John Paredes


Abstract: In Clapper v. Amnesty International, the Supreme Court ruled that lawyers and journalists do not have standing to challenge government warrantless wiretapping of international correspondence under the 2008 amendments to FISA. The Court refused to recognize the increased costs of protecting confidential communications as injuries-in-fact unless surveillance is “certainly impending.” But more tellingly, the plaintiffs did not even allege the real injury at stake—the loss of a reasonable expectation of privacy for groups the government targets. The standing doctrine forces parties and courts to reason insincerely and blocks potentially meritorious lawsuits. Although there have been proposals to reform the standing doctrine, courts say that the Constitution requires it. The constitutional justifications advanced do not withstand scrutiny.
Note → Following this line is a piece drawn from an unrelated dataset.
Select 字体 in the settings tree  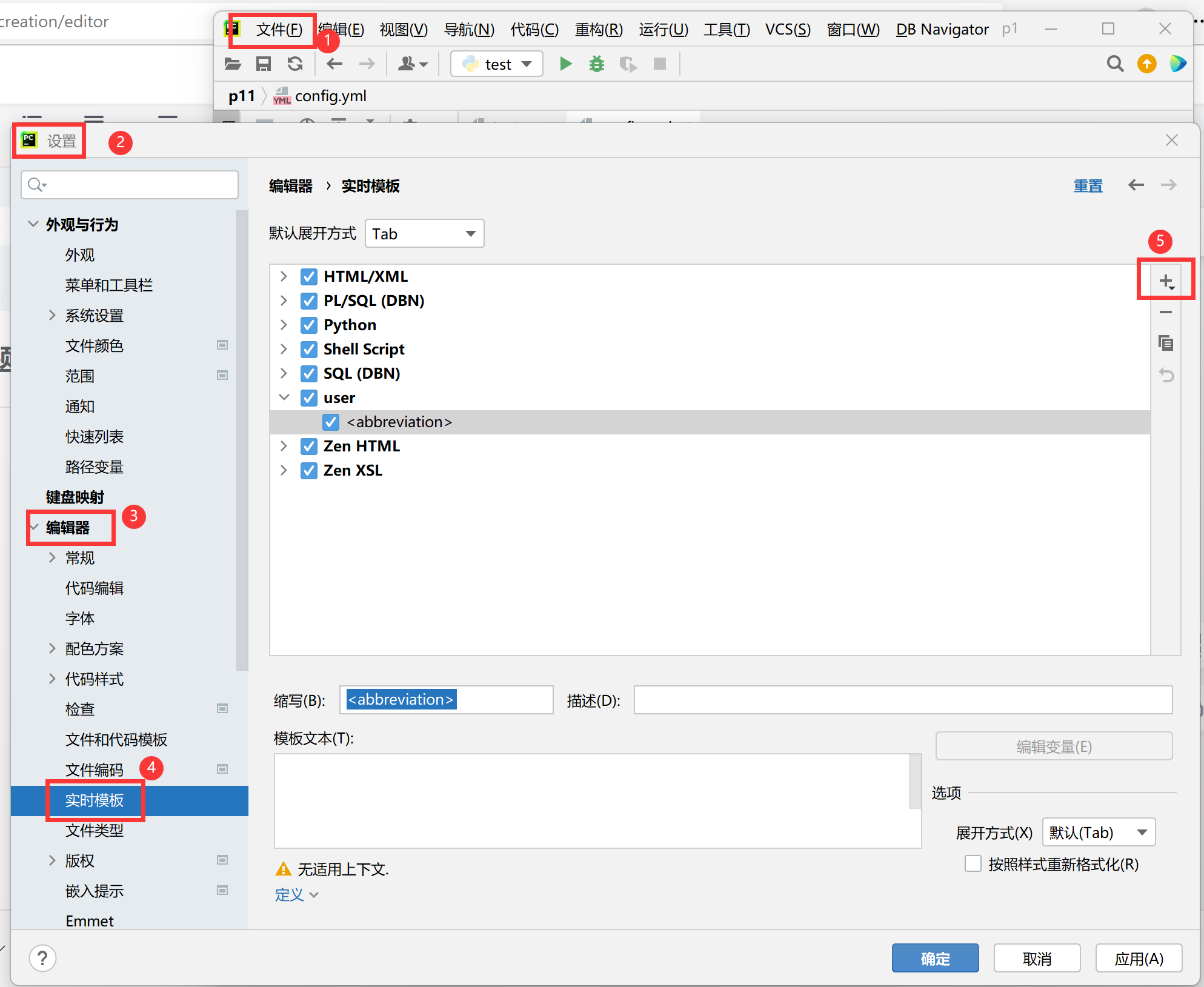click(80, 619)
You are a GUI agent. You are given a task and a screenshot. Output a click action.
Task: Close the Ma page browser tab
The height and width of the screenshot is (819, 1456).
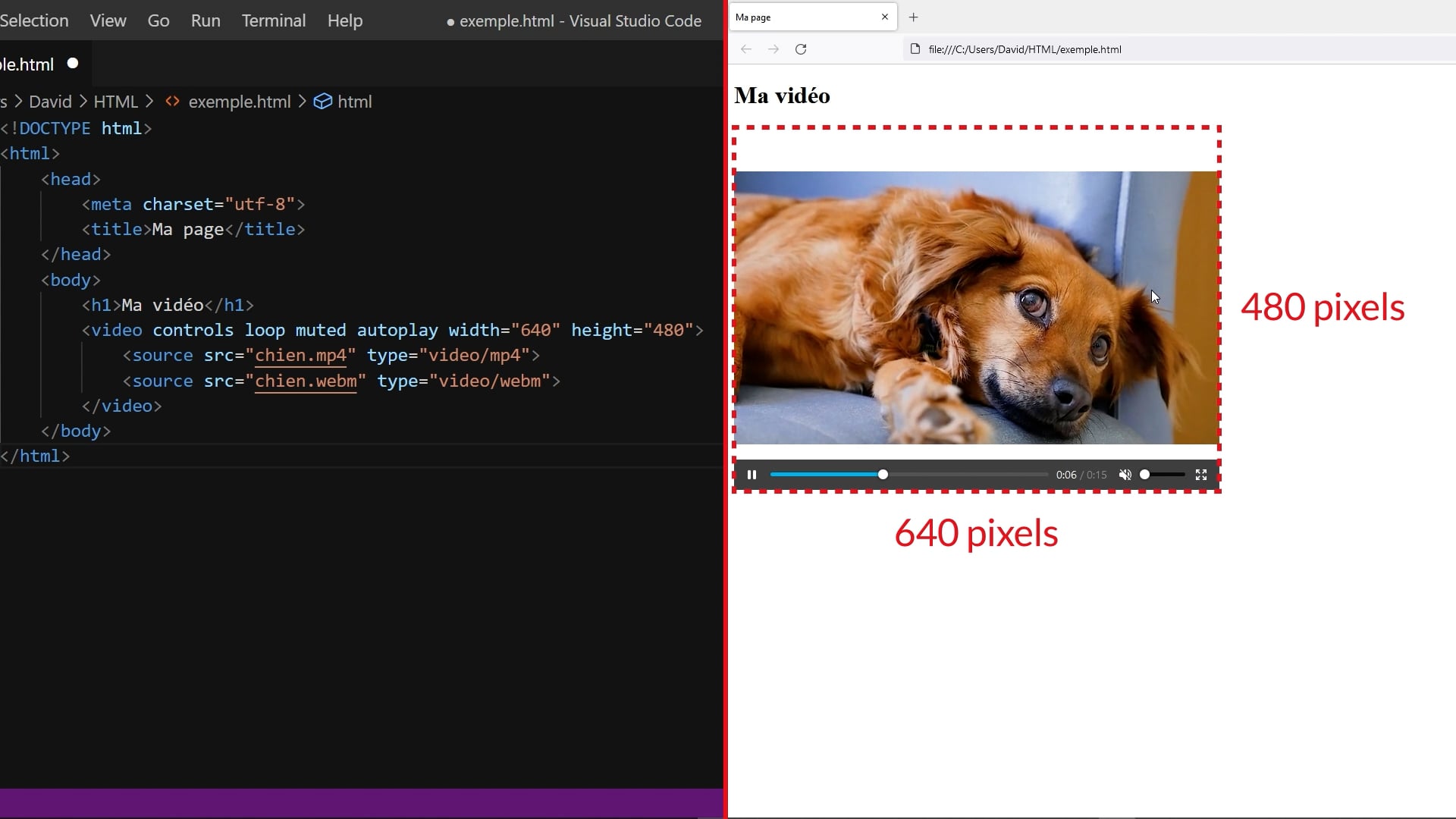884,17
Scholars and courts justify constitutional standing doctrine in terms of separation of powers and the ability to waive one’s rights. Both justifications are rooted in the countermajoritarian difficulty, which posits that in a democracy, courts cannot legitimately interfere with majority rule except to protect minority rights. Both justifications fail because each confuses the preferences of the majority with democracy. To the contrary, democracy also requires the rule of law, which is predicated on principled adjudication independent of majority preferences. Thus, the bare invocation of majority rule is not sufficient to justify the constitutional standing doctrine.